Если бы в эти окаянные дни русской истории новый Иеремия жил на земле, он разразился бы великим плачем и воплем. «Плачь, Русская земля, слезами горькими и жгучими. Рыдай и бейся, потому что предала ты Царя благочестивого. Вой, как раненый зверь, ибо ты действительно ранена смертельно и рана твоя будет кровоточить годы и годы. Ты сама обесчестила и прокляла себя; ты сама выставила на позор, на всеобщий показ свой стыд. Ты сама обрекла себя на муки, на слезы, на кровь, на ярмо и иго»…
После завтрака Рузский пришел к Государю с компанией своих ближайших помощников — генералов Данилова и Саввича. Он сказал им: «Я вижу, Царь мне не верит. Пойдем к нему втроем, пускай он, помимо меня, выслушает и вас»… За два часа, что прошли после разговора с Царем, Рузский снова воодушевился. Утренних сомнений уже не было. Тревога, копошившаяся перед тем и похожая на совесть, его больше не одолевала. Это было заметно и по его внешнему виду. Маленькие желтовато-карие глаза смотрели бодро из-под старомодных золотых очков. На лице было выражение какой-то ужимки, чего-то похожего на затаенное самодовольство. Разговор со Ставкой и телеграммы, полученные из столицы, вернули ему спокойствие. «Царь должен отречься, хочет он этого или не хочет». За отречением в Псков выехали эмиссары Думы — Гучков и Шульгин. Надо опередить их и вырвать отречение до их приезда.
Последний акт трагедии начался в 2 часа дня и разыгрался в салон-вагоне столовой императорского поезда за плотно закрытыми дверями. На одной стороне был Царь, на другой — три «верноподданных» генерала. Сомнений не было — пришел час Голгофы. Это все чувствовали и все понимали. Царь был сильно бледен, заметна была огромная физическая усталость, но он был царственно спокоен. Взгляд его выражал внутреннее страдание, напряженное биение огромных чувств, сдерживаемых выдержкой и волей. В то же время этот взгляд говорил с немым, но понятным укором: «Вот пришли предающие меня; я им верил, но они мне изменили»…
Государь принял генералов стоя: было состояние напряженности и внутреннего холодка. Только несколько позже он сел и предложил им сесть. Рузский воспользовался предложением, — другие продолжали стоять. Может быть, проносились в мозгу мысли, что они стоят навытяжку в последний раз перед русским Царем в последние минуты его царствования. Саввич чувствовал себя не по себе. У него не хватило гражданского мужества отказаться от участия в деле, которое ему было чуждо, противно и непонятно. Он преодолевал сильное душевное волнение.

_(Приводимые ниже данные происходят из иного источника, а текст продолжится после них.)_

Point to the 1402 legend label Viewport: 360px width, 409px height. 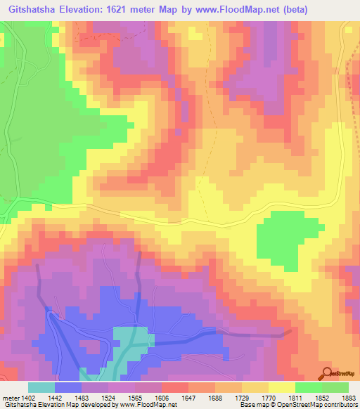[x=28, y=398]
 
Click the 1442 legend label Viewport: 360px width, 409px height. [x=55, y=398]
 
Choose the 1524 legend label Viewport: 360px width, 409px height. [x=108, y=398]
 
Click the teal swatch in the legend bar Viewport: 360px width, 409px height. [x=41, y=387]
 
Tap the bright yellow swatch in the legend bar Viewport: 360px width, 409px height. [x=281, y=387]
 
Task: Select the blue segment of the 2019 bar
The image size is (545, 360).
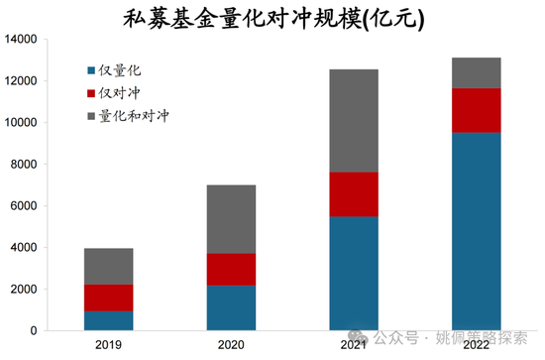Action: tap(109, 320)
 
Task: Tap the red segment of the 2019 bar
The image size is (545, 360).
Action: tap(109, 298)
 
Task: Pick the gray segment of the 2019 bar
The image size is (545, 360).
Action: tap(109, 266)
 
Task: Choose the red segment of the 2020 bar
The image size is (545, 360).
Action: tap(231, 269)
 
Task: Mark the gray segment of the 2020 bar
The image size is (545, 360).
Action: tap(231, 219)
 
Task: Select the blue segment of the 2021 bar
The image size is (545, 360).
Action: tap(354, 273)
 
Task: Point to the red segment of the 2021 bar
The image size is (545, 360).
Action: tap(354, 194)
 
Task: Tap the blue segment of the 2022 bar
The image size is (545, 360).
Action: tap(476, 231)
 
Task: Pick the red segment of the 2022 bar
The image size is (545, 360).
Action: tap(476, 110)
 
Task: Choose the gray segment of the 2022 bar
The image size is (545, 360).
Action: tap(476, 73)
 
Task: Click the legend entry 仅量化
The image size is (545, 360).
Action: tap(119, 70)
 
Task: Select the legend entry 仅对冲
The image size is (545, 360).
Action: tap(119, 93)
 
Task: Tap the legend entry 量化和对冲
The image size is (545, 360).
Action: tap(128, 116)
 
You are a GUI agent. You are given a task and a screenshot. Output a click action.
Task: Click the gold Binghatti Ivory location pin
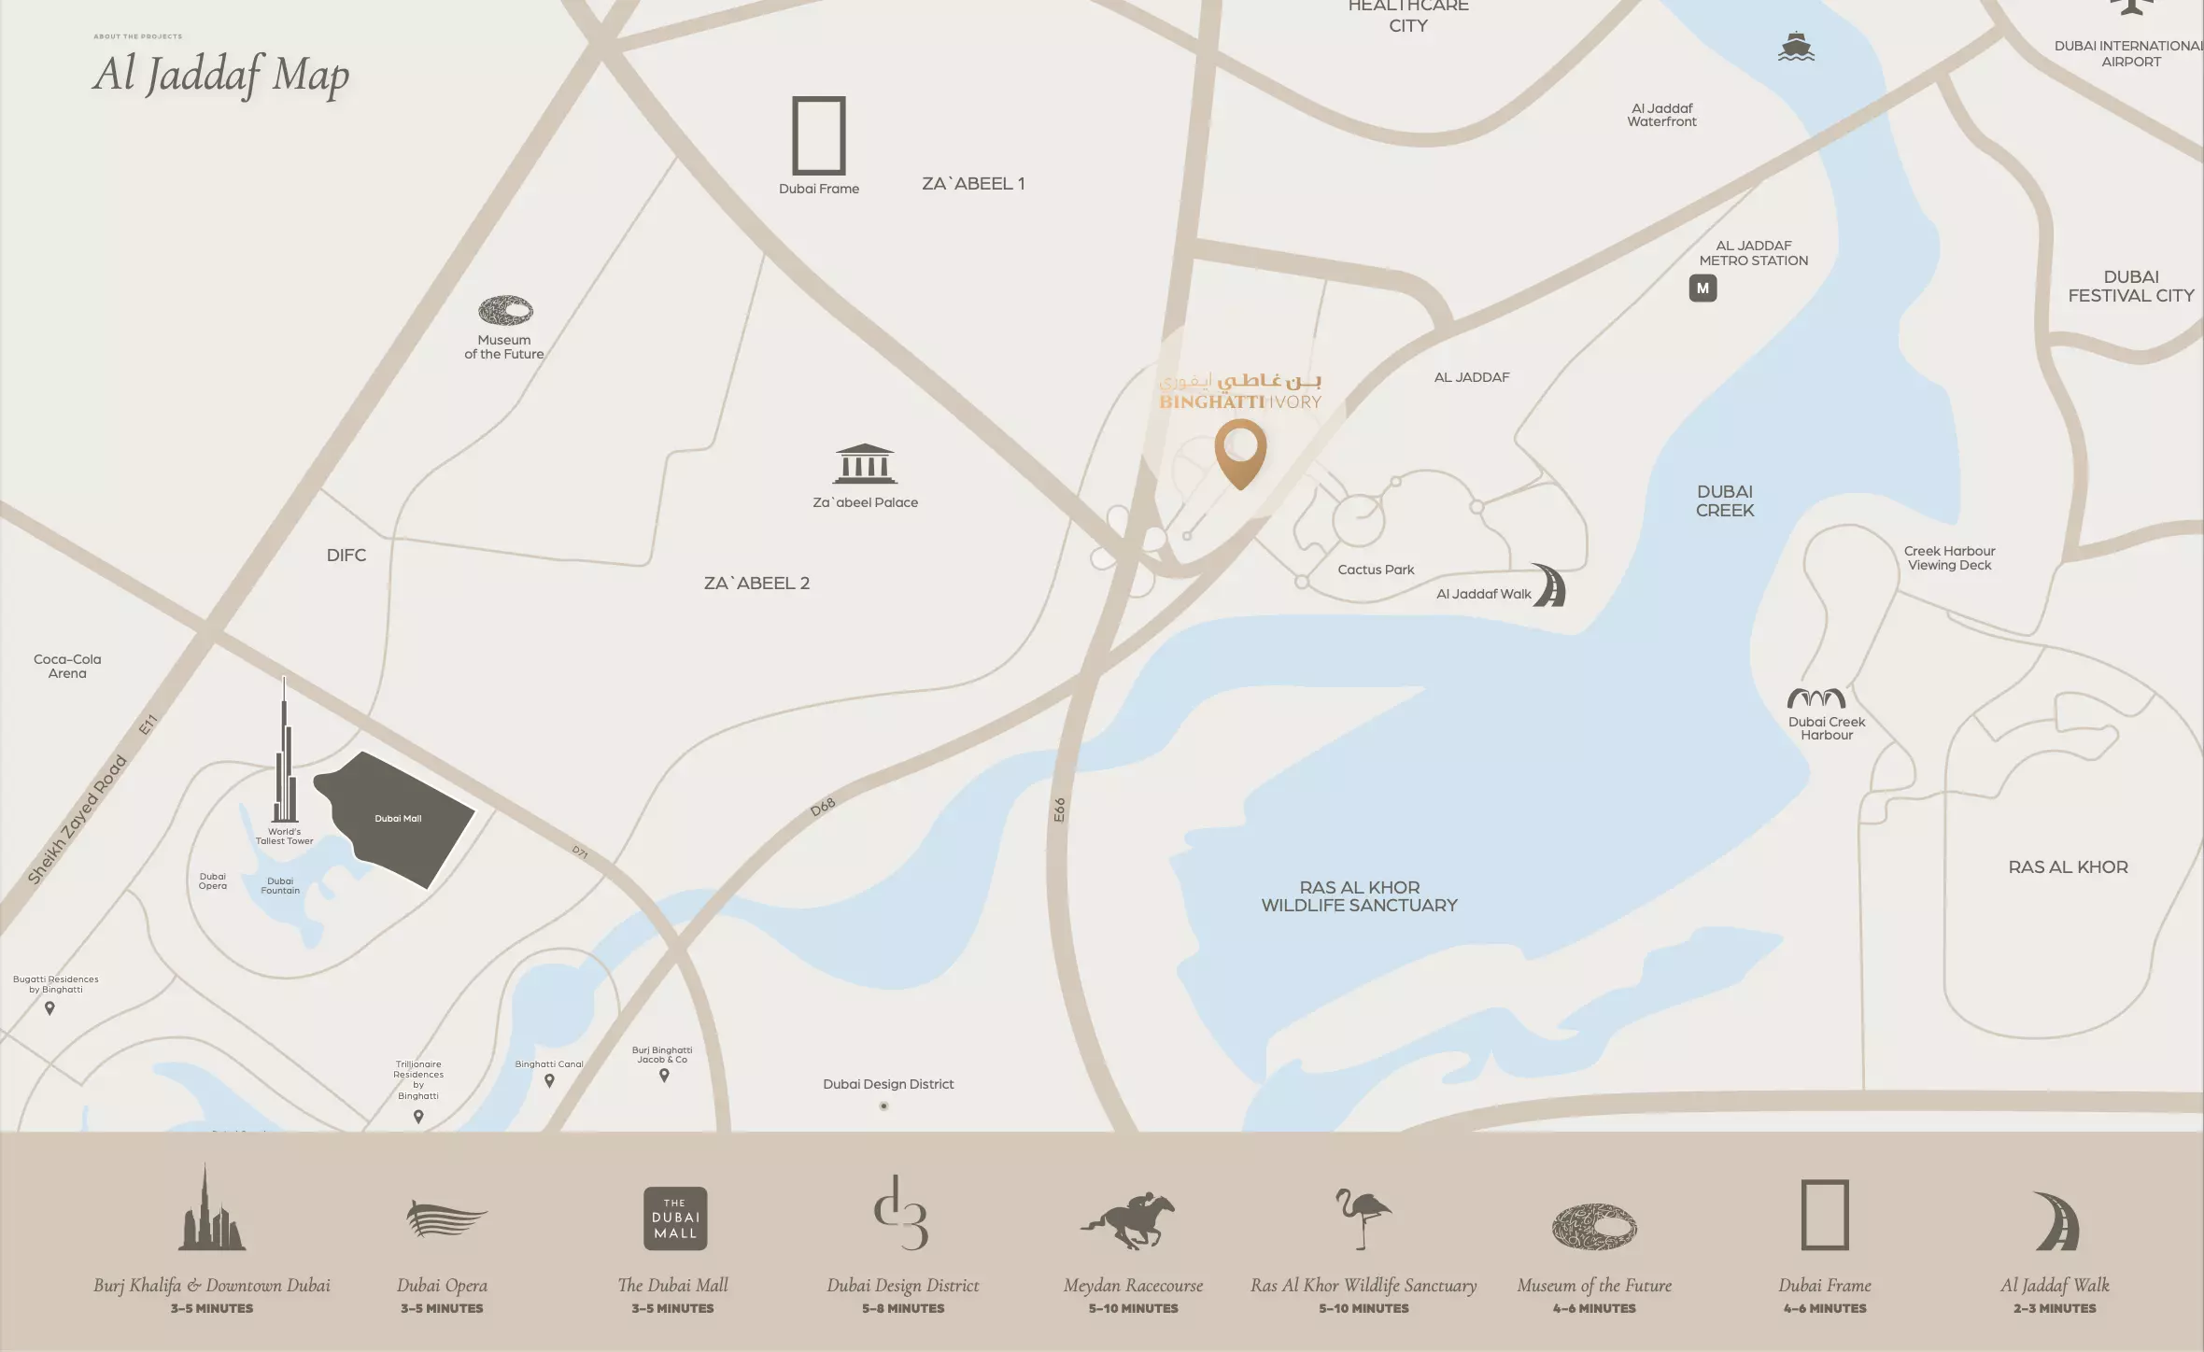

Рузский начал доклад с чтения телеграмм. Это были козырные тузы в большой психологической игре. Им владела основная мысль: побольше произвести впечатление, чтобы достигнуть поставленной цели. Сведения были действительно убийственные. Рузский сообщил, что Собственный Его Величества конвой перешел на сторону Думы; что Великий князь Кирилл Владимирович во главе с гвардейским экипажем прибыл в Думу и заявил о своей покорности; что главнокомандующий Московским военным округом генерал Мрозовский подчинился Временному правительству; что гарнизон Царского Села восстал и вся царская семья находится в руках мятежных войск.